Für vorläufig vollstreckbar ohne Sicherheitsleistung sind zu erklären:

1.
Urteile, die auf Grund eines Anerkenntnisses oder eines Verzichts ergehen;
2.
Versäumnisurteile und Urteile nach Lage der Akten gegen die säumige Partei gemäß § 331a;
3.
Urteile, durch die gemäß § 341 der Einspruch als unzulässig verworfen wird;
4.
Urteile, die im Urkunden-, Wechsel- oder Scheckprozess erlassen werden;
5.
Urteile, die ein Vorbehaltsurteil, das im Urkunden-, Wechsel- oder Scheckprozess erlassen wurde, für vorbehaltlos erklären;
6.
Urteile, durch die Arreste oder einstweilige Verfügungen abgelehnt oder aufgehoben werden;
7.
Urteile in Streitigkeiten zwischen dem Vermieter und dem Mieter oder Untermieter von Wohnräumen oder anderen Räumen oder zwischen dem Mieter und dem Untermieter solcher Räume wegen Überlassung, Benutzung oder Räumung, wegen Fortsetzung des Mietverhältnisses über Wohnraum auf Grund der §§ 574 bis 574b des Bürgerlichen Gesetzbuchs sowie wegen Zurückhaltung der von dem Mieter oder dem Untermieter in die Mieträume eingebrachten Sachen;
8.
Urteile, die die Verpflichtung aussprechen, Unterhalt, Renten wegen Entziehung einer Unterhaltsforderung oder Renten wegen einer Verletzung des Körpers oder der Gesundheit zu entrichten, soweit sich die Verpflichtung auf die Zeit nach der Klageerhebung und auf das ihr vorausgehende letzte Vierteljahr bezieht;
9.
Urteile nach §§ 861, 862 des Bürgerlichen Gesetzbuchs auf Wiedereinräumung des Besitzes oder auf Beseitigung oder Unterlassung einer Besitzstörung;
10.
Berufungsurteile in vermögensrechtlichen Streitigkeiten. Wird die Berufung durch Urteil oder Beschluss gemäß § 522 Absatz 2 zurückgewiesen, ist auszusprechen, dass das angefochtene Urteil ohne Sicherheitsleistung vorläufig vollstreckbar ist;
11.
andere Urteile in vermögensrechtlichen Streitigkeiten, wenn der Gegenstand der Verurteilung in der Hauptsache 1.250 Euro nicht übersteigt oder wenn nur die Entscheidung über die Kosten vollstreckbar ist und eine Vollstreckung im Wert von nicht mehr als 1.500 Euro ermöglicht.

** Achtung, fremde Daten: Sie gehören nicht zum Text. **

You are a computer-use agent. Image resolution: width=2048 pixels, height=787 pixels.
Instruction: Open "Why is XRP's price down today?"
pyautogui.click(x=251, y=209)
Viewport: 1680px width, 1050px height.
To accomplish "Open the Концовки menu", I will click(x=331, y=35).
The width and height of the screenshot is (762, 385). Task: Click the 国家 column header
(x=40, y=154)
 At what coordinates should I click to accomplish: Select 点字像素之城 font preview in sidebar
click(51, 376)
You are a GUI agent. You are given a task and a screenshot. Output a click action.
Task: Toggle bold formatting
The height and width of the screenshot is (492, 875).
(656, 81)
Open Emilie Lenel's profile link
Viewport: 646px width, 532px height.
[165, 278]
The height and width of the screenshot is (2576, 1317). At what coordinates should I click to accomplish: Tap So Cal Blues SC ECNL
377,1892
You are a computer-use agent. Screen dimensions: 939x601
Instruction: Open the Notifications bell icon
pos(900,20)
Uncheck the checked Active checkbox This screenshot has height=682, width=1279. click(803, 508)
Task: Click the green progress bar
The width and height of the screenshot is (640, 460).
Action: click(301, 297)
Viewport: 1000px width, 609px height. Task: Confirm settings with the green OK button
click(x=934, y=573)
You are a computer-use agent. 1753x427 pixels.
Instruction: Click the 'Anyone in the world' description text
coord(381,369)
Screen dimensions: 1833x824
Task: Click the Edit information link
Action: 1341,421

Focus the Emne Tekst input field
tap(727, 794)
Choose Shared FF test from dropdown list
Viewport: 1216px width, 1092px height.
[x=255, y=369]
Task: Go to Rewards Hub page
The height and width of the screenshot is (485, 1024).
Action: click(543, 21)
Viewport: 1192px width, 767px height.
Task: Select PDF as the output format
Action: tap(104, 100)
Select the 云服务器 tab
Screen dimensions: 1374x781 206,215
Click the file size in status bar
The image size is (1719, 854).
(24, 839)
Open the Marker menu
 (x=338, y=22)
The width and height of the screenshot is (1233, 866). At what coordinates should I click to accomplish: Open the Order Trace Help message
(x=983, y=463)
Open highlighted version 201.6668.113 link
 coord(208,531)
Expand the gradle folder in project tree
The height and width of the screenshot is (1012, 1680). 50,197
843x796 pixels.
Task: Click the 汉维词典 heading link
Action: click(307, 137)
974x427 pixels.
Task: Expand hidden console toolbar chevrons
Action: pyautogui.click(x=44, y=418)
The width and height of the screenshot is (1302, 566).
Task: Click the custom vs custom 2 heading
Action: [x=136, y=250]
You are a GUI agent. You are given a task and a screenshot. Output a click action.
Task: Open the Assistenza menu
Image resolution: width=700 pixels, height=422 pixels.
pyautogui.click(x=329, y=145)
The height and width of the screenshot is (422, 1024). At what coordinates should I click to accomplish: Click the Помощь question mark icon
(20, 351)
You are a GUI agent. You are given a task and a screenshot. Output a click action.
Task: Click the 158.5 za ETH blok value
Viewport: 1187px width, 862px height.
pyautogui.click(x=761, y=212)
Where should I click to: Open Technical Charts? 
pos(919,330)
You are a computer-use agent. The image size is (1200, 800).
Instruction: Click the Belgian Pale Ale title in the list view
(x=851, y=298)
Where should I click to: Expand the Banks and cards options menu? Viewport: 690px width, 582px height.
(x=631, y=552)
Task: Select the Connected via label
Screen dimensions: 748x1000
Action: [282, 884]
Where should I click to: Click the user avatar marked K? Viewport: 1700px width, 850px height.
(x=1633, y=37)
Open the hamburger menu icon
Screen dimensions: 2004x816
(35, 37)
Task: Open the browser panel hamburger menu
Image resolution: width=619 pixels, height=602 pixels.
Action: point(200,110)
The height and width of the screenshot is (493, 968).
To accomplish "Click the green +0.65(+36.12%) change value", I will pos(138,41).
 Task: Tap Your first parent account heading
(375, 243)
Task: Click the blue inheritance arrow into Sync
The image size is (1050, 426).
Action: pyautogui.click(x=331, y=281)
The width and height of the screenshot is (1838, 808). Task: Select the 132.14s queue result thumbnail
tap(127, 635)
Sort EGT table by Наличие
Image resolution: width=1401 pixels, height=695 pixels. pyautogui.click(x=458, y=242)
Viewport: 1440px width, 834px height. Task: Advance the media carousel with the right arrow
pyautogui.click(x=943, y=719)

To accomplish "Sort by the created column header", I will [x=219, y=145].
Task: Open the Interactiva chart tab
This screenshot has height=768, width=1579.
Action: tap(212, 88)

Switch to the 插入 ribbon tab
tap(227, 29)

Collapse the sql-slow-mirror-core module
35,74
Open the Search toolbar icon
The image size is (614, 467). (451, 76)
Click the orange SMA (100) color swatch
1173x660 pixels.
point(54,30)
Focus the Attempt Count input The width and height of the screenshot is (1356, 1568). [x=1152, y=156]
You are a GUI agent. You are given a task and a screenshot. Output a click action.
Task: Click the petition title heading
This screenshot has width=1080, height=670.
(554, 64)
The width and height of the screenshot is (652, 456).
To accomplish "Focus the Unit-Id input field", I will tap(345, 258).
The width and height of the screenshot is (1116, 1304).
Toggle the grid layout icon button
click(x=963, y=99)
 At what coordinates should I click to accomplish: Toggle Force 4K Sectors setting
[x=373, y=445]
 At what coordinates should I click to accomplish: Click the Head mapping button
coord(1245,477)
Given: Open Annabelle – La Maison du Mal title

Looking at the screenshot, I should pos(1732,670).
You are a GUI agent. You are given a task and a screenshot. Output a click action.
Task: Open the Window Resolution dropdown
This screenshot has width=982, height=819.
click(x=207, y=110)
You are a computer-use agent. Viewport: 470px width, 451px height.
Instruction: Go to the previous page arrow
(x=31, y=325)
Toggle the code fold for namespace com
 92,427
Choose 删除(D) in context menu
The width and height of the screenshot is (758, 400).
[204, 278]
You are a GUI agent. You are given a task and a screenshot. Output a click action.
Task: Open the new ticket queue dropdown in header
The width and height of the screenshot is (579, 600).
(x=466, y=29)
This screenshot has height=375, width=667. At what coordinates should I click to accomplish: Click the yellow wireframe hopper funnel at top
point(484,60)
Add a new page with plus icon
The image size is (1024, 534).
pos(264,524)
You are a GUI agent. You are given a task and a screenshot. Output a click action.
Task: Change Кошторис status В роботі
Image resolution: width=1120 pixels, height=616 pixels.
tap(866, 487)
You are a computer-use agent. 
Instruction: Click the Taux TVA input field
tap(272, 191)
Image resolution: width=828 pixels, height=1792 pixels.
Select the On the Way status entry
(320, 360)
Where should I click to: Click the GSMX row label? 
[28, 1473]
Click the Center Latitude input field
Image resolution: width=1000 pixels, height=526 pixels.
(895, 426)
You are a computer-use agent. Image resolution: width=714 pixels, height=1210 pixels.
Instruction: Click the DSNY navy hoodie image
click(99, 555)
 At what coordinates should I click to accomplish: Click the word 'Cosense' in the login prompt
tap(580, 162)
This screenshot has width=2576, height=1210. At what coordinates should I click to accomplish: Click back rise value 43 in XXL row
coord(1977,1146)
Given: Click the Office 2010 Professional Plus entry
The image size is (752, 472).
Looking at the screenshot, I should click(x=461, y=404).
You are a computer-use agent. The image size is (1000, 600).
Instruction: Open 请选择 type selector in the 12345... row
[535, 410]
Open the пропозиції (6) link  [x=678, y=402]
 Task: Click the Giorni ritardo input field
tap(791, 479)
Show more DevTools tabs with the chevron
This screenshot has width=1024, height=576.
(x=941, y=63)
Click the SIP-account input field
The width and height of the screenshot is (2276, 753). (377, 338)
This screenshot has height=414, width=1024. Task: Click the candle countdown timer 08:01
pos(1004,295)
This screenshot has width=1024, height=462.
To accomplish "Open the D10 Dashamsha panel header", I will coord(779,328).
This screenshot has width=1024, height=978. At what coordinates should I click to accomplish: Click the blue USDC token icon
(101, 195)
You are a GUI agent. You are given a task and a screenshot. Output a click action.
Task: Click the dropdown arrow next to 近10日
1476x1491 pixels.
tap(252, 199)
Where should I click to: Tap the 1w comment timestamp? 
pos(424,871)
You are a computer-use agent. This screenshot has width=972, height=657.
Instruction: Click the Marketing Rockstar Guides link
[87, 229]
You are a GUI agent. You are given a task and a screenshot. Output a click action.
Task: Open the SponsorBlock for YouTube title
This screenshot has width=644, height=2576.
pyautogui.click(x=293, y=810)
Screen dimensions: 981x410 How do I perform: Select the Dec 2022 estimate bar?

In den Fällen des § 708 Nr. 4 bis 11 hat das Gericht auszusprechen, dass der Schuldner die Vollstreckung durch Sicherheitsleistung oder Hinterlegung abwenden darf, wenn nicht der Gläubiger vor der Vollstreckung Sicherheit leistet. § 709 Satz 2 gilt entsprechend, für den Schuldner jedoch mit der Maßgabe, dass Sicherheit in einem bestimmten Verhältnis zur Höhe des auf Grund des Urteils vollstreckbaren Betrages zu leisten ist. Für den Gläubiger gilt § 710 entsprechend.